§ Travail demandé
[1] Recopiez le passage du texte consacré au débat sur les prix situé entre « Mais pourquoi choisir » et « pour la société. », bornes comprises.
[2] Répondez aux questions suivantes à partir du texte consacré au débat sur les prix.
(a) Quelles sont, à première vue, les deux possibilités pour comparer le revenu national d'un pays entre deux années différentes ?
(b) Par quels prix la C.I.A. multipliait-elle la production des anciens pays communistes pour en estimer le revenu ?
(c) Quels économistes attirent l'attention sur le nombre d'hypothèses cachées dans les propositions en faveur des prix formés librement sur le marché ?

Le débat sur les prix

Jusqu'ici, l'exposé a essentiellement porté sur ce que l'on inclut et ce que l'on n'inclut pas dans le revenu national. Mais, si l'on veut disposer d'une évaluation chiffrée de celui-ci, alors on doit faire appel à un système de prix. Cela pose un problème complexe car il n'y a pas un système de prix unique pour faire une telle évaluation. Prenons un exemple : la comparaison du revenu national d'un pays entre deux années différentes. À première vue, il y a deux possibilités : utiliser les prix de l'année de départ ou bien ceux de l'année d'arrivée. Mais les résultats seront, en règle générale, différents selon les prix choisis. Il est même possible que les résultats soient contradictoires, c'est-à-dire qu'avec un système de prix le revenu ait augmenté tandis qu'avec un autre il ait diminué. Comment savoir alors si, par exemple, le pays s'est enrichi ou non, si la politique économique appliquée a été bonne ou mauvaise ?

Mais pourquoi choisir entre le système de prix de l'année initiale et celui de l'année finale ? Il semble tout aussi légitime d'utiliser n'importe quelle moyenne de ces deux systèmes de prix. Et pourquoi utiliser les prix du pays considéré ? Ainsi, lorsque la C.I.A. réalisait des estimations du revenu des anciens pays communistes, elle multipliait leur production parfois par les prix moyens du commerce international, parfois par les prix moyens de l'O.C.D.E. On peut même imaginer un système de « prix vrais », qui refléterait mieux que les prix constatés la véritable contribution au bien-être des différents produits ou leurs véritables coûts de production pour la société.

On entend souvent dire que les meilleurs prix à utiliser, pour évaluer le revenu national, seraient ceux qui se sont « formés librement sur le marché » car ils auraient l'avantage d'être moins frappés de « distorsions ». Cette question est fort complexe, et les économistes John R. Hicks et Amarthya Sen attirent l'attention sur le nombre impressionnant d'hypothèses cachées que contiennent les propositions de ce genre.

§ Jeu de données
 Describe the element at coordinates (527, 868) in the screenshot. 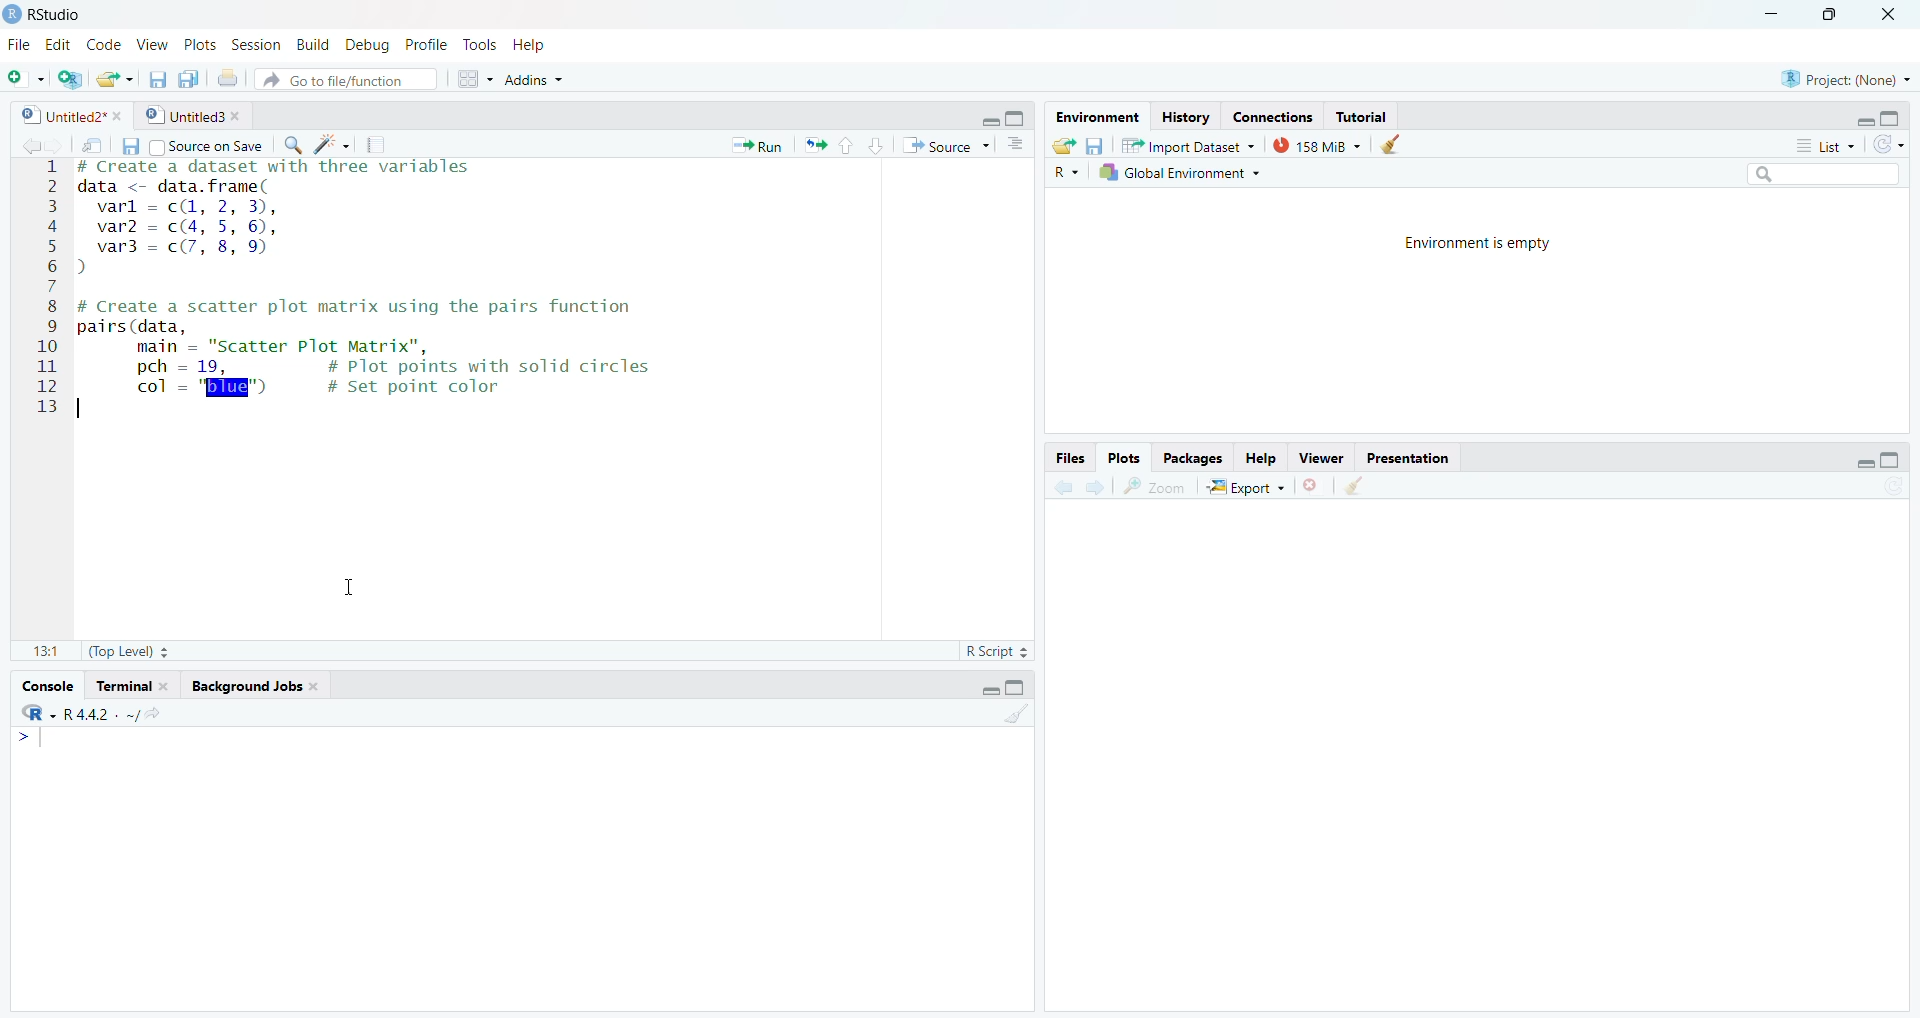

I see `Console` at that location.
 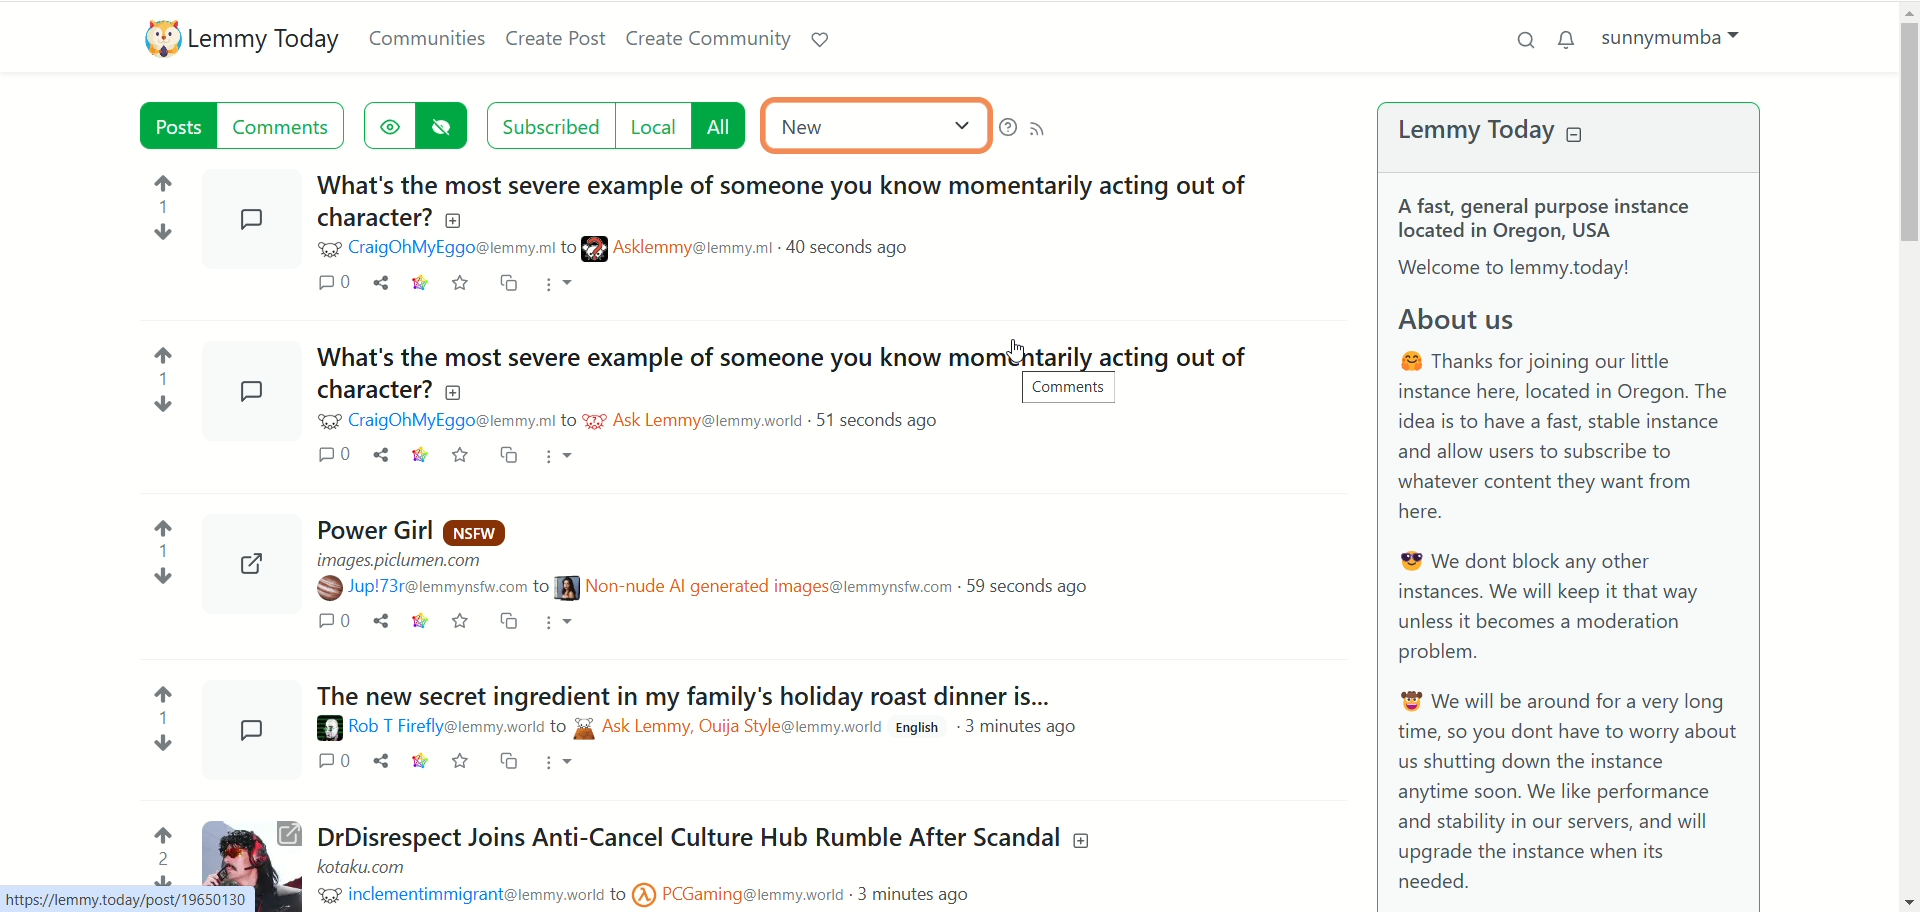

§ Exercices corrigés
[1]
Mais pourquoi choisir entre le système de prix de l'année initiale et celui de l'année finale ? Il semble tout aussi légitime d'utiliser n'importe quelle moyenne de ces deux systèmes de prix. Et pourquoi utiliser les prix du pays considéré ? Ainsi, lorsque la C.I.A. réalisait des estimations du revenu des anciens pays communistes, elle multipliait leur production parfois par les prix moyens du commerce international, parfois par les prix moyens de l'O.C.D.E. On peut même imaginer un système de « prix vrais », qui refléterait mieux que les prix constatés la véritable contribution au bien-être des différents produits ou leurs véritables coûts de production pour la société.

[2]
(a) Utiliser les prix de l'année de départ ou bien ceux de l'année d'arrivée.
(b) Parfois par les prix moyens du commerce international, parfois par les prix moyens de l'O.C.D.E.
(c) John R. Hicks et Amarthya Sen.